### Teks Kutipan:
---
Pegiat HAM: Kebijakan keliru penyebab sulitnya menyelesaikan masalah Papua

Papua
Ilustrasi pasukan militer - Pexels.com

Papua No.1 News Portal | Jubi

Jayapura, Jubi – Satu di antara pegiat Hak Asasi Manusia (HAM) di Papua, Theo Hesegem berpendapat, pemerintah selalu keliru mengambil kebijakan penyelesaian masalah di Papua.

Akibatnya, situasi di provinsi tertimur Indonesia itu justru semakin rumit. Kekerasan terus terjadi akibat konflik bersenjata antara aparat keamanan dan Tentara Pembebasan Nasional Papua Barat/Organisasi Papua Merdeka (TPNPB/OPM).

Read More

Dalam konflik itu, korban tidak hanya berasal dari kedua pihak. Warga sipil asli Papua dan non-Papua juga sudah banyak yang menjadi korban.

“Kebijakan pemerintah pusat terhadap Papua itu sudah keliru. Menurut saya kebijakan pemerintah itu yang salah  (keliru). Terus mengirim pasukan ke Papua, namun masalahnya tak pernah selesai,” kata Theo Hesegem kepada Jubi, Kamis (7/10/2021).
---
### Tugas:
Tentukan apakah setiap pernyataan berikut sesuai dengan teks tentang kebijakan pemerintah di Papua. Jawab dengan ya atau tidak dan sertakan kutipan persis dari teks yang menjadi dasarnya.
(a) Theo Hesegem berpendapat bahwa pemerintah selalu keliru dalam mengambil kebijakan penyelesaian masalah di Papua.
(b) Korban konflik bersenjata tersebut hanya berasal dari aparat keamanan dan TPNPB/OPM.
(c) Theo Hesegem menyampaikan pendapatnya kepada Jubi pada hari Kamis.

### Baris yang Diberikan:
---
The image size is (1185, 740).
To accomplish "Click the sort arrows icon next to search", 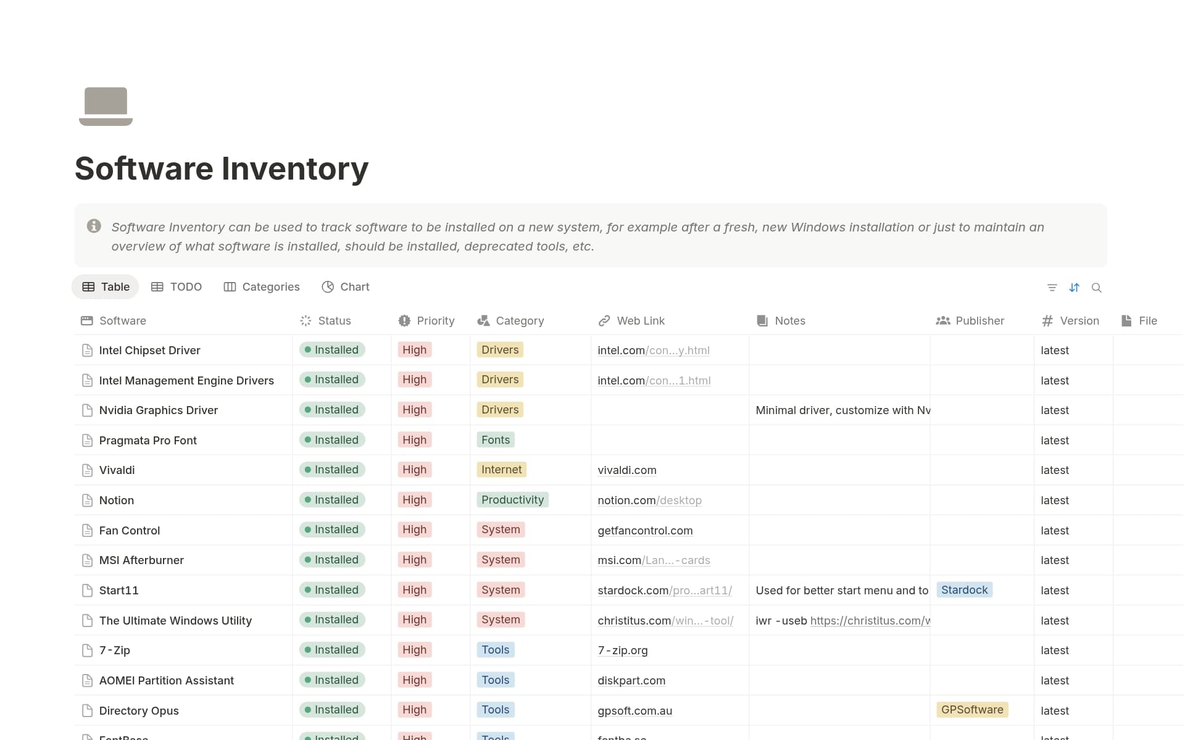I will [x=1075, y=287].
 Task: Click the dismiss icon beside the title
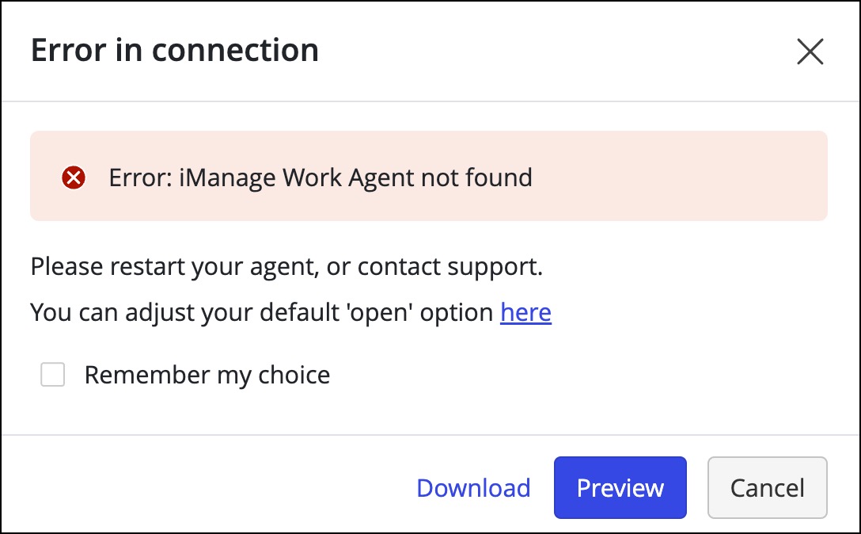tap(810, 51)
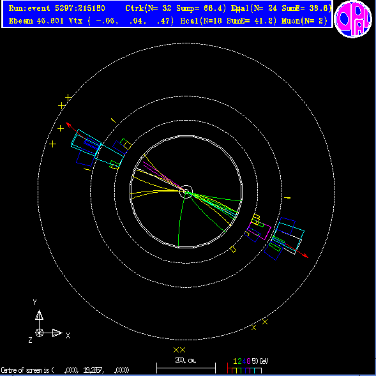Select the pair of yellow X markers at bottom center
Viewport: 376px width, 376px height.
pos(179,350)
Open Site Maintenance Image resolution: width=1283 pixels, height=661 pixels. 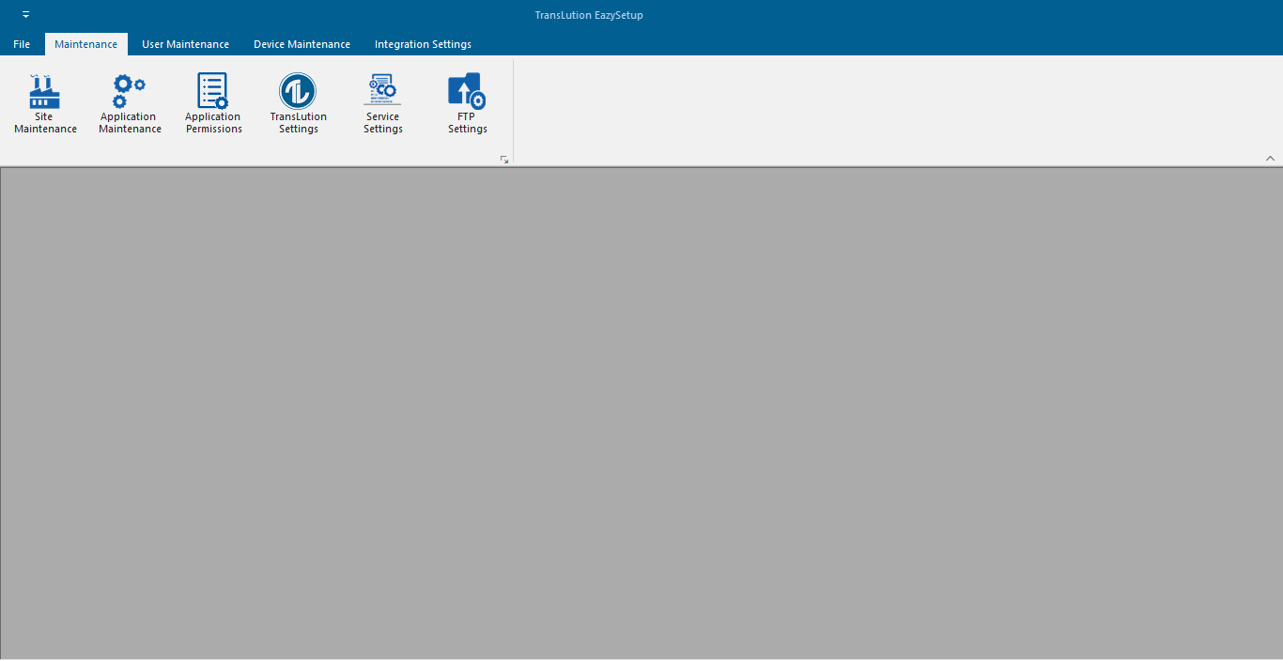point(44,101)
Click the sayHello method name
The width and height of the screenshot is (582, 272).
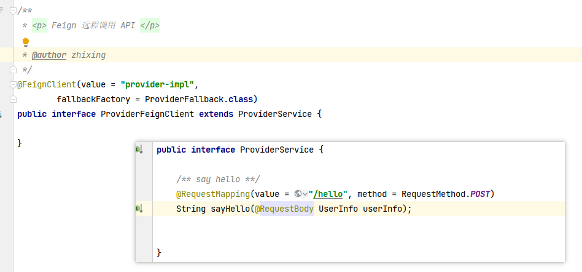coord(229,209)
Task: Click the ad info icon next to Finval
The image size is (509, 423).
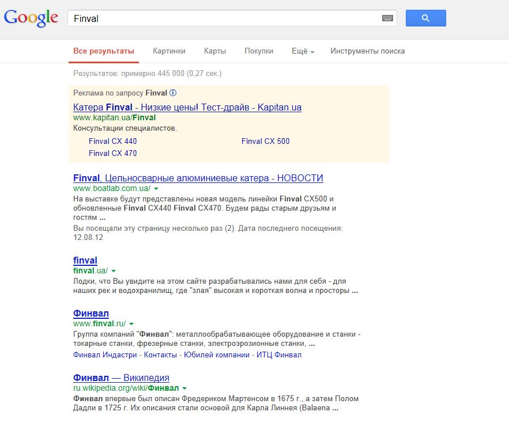Action: (x=173, y=93)
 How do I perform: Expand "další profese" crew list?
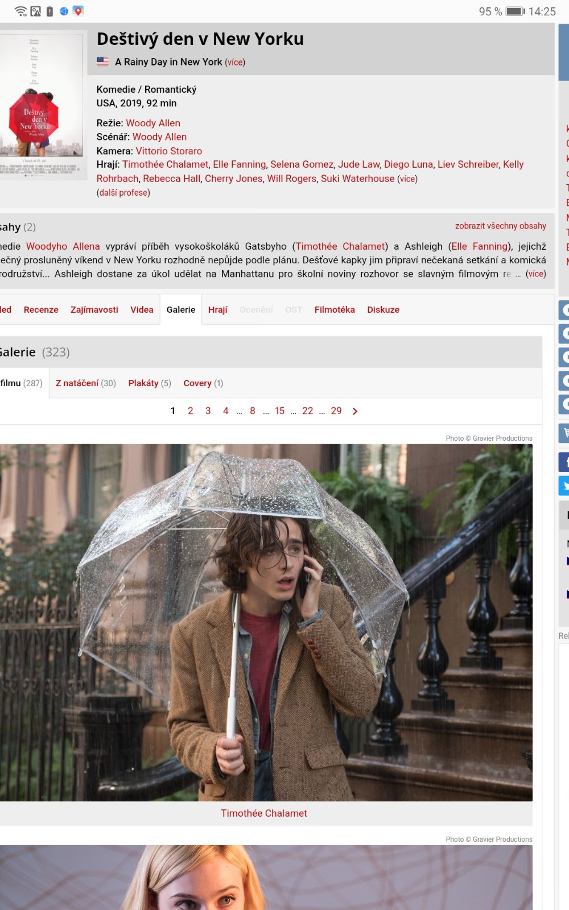click(x=123, y=193)
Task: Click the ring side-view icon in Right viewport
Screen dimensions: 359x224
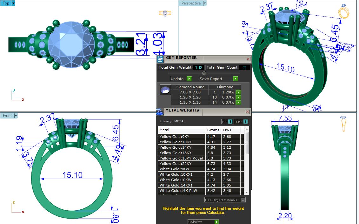Action: point(343,124)
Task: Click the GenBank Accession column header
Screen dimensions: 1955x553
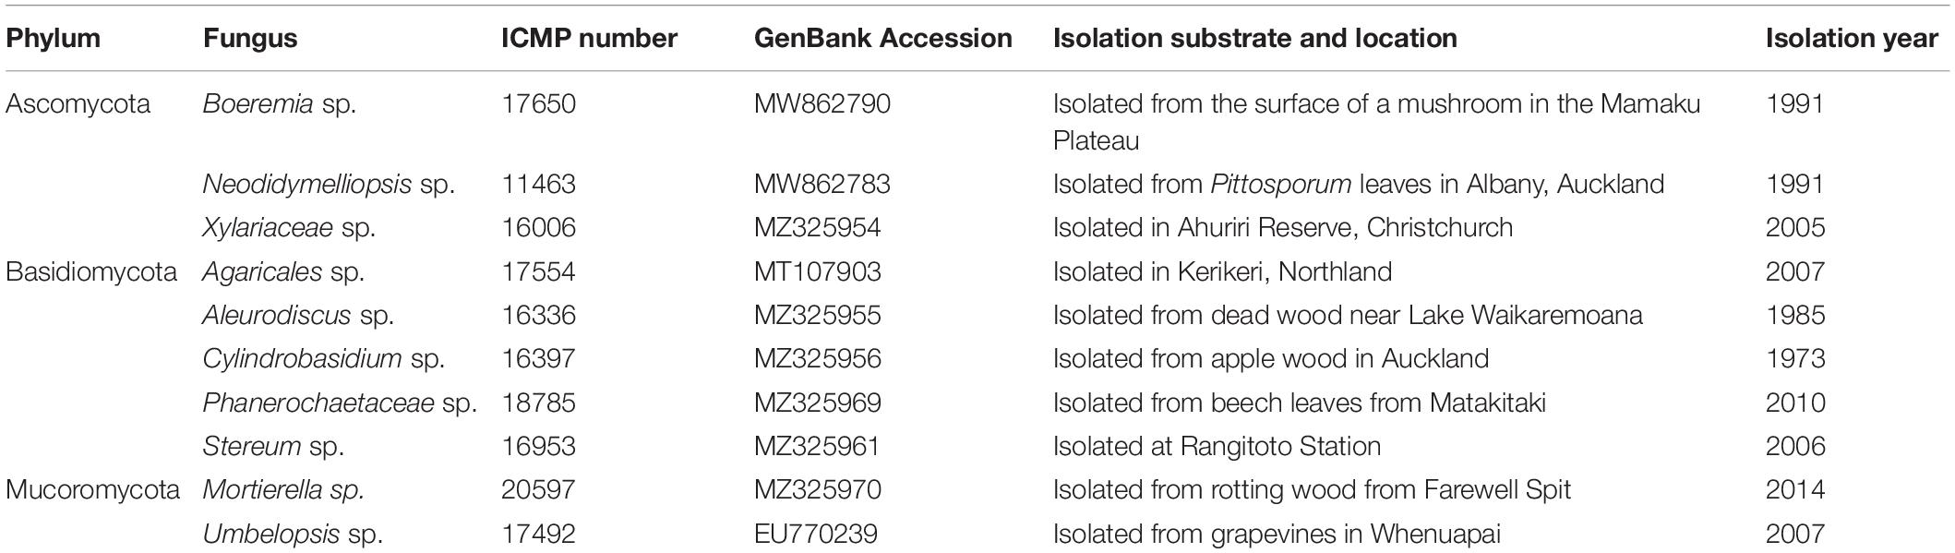Action: point(882,38)
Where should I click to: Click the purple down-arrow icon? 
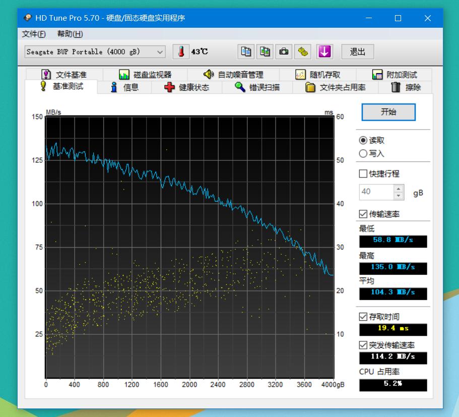tap(324, 51)
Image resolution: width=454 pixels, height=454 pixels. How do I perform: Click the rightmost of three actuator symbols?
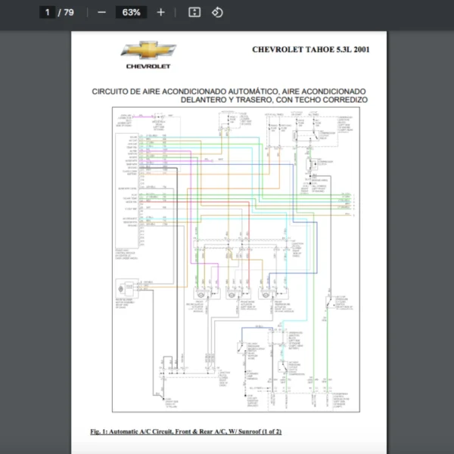pyautogui.click(x=266, y=294)
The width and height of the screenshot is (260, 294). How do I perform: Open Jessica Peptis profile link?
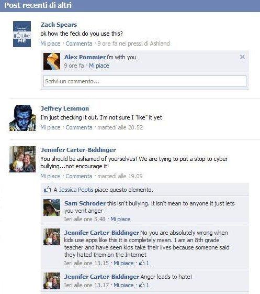tap(76, 190)

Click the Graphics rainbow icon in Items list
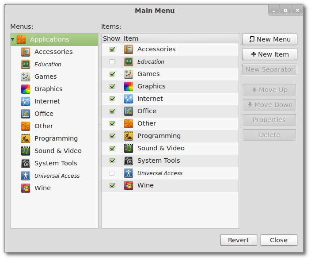pos(129,86)
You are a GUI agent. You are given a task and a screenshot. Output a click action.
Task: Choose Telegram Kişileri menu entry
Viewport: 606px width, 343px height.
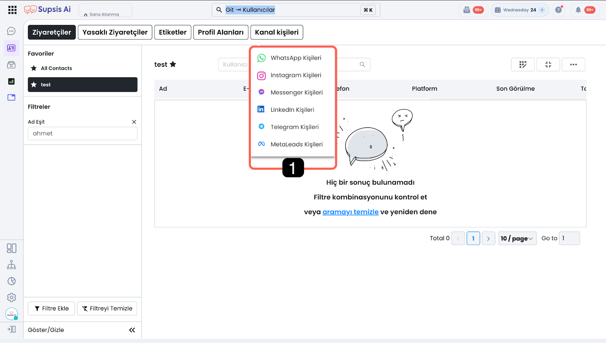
---
### Hasil Tugas:
(a) Ya: "pemerintah selalu keliru mengambil kebijakan penyelesaian masalah di Papua"
(b) Tidak: "korban tidak hanya berasal dari kedua pihak"
(c) Ya: "kata Theo Hesegem kepada Jubi, Kamis (7/10/2021)"